As shown in the figure, in the open state, the AND circuit 50 outputs L, and when the right exercise switch 29 is closed due to the landing of a pachinko ball, the AND circuit 50 outputs H. The output of this AND circuit 50 is input to the reset terminal R of the flip-flop circuit 33 via the OR circuit 52, and when the AND circuit 50 outputs H, the flip-flop circuit 33 is reset and its output terminal Q is set to the L state. becomes. One clock is input to the input terminal C of the flip-flop circuit 34 when the rights exercise switch 29 is closed, and the output terminal Q of the flip-flop circuit 34 is connected to the input terminal D by this one clock input. L
When is input, it outputs L as it is,
When H is input to the input terminal D, H
Output. The output terminal outputs an output signal opposite to that of the output terminal Q.

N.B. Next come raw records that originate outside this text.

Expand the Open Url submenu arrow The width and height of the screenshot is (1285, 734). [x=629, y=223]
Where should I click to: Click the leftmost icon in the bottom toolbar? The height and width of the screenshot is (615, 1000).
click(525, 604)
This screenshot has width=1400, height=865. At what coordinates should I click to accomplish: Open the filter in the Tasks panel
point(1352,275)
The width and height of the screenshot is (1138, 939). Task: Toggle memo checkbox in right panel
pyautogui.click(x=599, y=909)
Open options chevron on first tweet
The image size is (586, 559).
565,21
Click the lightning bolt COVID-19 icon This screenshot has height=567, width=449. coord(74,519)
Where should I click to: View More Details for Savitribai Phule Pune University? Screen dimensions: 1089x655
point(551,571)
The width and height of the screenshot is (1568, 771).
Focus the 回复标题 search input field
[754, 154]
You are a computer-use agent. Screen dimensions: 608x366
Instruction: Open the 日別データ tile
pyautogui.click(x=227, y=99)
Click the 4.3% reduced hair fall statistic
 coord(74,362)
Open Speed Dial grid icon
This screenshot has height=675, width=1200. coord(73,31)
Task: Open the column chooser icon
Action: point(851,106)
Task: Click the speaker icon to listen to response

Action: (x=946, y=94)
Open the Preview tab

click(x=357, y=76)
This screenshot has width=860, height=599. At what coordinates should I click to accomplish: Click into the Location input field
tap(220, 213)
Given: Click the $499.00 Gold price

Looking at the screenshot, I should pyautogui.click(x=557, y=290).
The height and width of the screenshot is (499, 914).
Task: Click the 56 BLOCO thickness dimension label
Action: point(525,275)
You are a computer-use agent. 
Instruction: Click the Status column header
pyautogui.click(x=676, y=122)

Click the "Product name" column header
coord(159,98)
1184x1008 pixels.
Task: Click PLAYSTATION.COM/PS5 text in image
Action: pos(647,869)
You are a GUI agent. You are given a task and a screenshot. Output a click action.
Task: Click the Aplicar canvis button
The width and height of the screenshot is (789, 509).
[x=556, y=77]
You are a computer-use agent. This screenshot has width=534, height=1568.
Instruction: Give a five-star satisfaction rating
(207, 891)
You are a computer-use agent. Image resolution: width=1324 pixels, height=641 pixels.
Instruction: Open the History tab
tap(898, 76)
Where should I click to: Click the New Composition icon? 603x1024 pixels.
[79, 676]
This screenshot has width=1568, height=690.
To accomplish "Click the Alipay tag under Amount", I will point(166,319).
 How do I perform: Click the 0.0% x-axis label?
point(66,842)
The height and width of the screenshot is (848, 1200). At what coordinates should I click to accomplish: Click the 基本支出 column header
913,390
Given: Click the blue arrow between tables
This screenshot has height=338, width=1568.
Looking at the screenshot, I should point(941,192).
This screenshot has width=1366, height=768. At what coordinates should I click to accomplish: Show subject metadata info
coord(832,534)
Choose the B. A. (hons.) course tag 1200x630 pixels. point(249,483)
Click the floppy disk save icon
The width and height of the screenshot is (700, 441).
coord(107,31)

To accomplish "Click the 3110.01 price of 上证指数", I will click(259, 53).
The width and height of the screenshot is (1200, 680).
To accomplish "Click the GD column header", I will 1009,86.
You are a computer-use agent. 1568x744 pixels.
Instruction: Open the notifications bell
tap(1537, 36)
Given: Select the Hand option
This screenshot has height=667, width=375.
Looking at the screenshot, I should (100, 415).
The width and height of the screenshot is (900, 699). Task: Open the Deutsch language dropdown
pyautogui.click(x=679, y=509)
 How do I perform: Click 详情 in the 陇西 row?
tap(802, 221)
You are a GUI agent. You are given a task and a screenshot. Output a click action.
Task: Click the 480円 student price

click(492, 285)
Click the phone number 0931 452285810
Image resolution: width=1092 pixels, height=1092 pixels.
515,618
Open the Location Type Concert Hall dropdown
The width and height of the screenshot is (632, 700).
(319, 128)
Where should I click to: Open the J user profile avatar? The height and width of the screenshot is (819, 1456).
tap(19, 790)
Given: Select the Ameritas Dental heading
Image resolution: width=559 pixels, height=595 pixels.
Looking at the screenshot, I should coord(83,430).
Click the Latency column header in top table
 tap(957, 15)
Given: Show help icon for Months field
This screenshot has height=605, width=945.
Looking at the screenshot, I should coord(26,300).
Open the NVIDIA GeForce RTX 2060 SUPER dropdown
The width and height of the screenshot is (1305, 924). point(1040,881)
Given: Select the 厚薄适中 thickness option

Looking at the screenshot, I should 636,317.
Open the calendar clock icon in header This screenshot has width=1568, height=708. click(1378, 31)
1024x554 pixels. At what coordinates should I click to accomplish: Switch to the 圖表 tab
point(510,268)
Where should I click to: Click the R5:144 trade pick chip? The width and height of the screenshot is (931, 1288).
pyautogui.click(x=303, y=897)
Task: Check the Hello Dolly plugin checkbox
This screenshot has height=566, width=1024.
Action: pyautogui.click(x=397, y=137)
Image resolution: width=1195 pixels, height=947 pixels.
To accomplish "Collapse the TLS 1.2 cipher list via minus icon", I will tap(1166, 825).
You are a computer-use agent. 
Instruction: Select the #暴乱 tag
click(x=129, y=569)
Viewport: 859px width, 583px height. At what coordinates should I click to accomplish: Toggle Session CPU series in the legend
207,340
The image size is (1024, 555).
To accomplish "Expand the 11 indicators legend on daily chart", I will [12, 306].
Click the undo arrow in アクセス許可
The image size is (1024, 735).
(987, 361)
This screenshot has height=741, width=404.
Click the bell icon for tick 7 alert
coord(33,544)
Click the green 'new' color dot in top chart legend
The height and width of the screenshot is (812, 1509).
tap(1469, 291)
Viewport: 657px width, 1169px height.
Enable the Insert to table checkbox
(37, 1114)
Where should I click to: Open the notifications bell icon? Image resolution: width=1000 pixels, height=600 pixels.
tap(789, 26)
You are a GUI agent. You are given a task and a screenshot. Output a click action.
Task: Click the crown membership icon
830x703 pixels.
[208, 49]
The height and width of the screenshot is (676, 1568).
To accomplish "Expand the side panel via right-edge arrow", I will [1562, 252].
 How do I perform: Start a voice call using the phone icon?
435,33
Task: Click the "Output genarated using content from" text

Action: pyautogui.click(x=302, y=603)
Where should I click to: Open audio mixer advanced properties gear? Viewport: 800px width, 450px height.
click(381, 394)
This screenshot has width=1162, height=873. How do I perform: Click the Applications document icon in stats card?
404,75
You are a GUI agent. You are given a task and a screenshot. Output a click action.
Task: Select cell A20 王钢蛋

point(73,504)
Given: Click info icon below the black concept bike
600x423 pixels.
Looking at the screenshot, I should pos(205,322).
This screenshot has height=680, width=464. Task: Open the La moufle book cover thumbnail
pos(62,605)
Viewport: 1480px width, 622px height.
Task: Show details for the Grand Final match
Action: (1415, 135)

The flip-flop circuit 35 includes two NOR circuits 5
The output of the AND circuit 50 is input to one input terminal of the NOR circuit 53, and the output of the NOR circuit 53 is input to one input terminal of the NOR circuit 54. The output is input to the other input terminal of the NOR circuit 53, and the output of an OR circuit 55, which will be described later, is input to the other input terminal of the NOR circuit 54. This flip-flop circuit 53 outputs L when L is input to the NOR circuit 53 and H is input to the NOR circuit 54, and when H is input to the NOR circuit 53 and L is input to the NOR circuit 54. , outputs H and both NOR circuits 53, 5
It has a function of outputting the previous state when L is input to 4.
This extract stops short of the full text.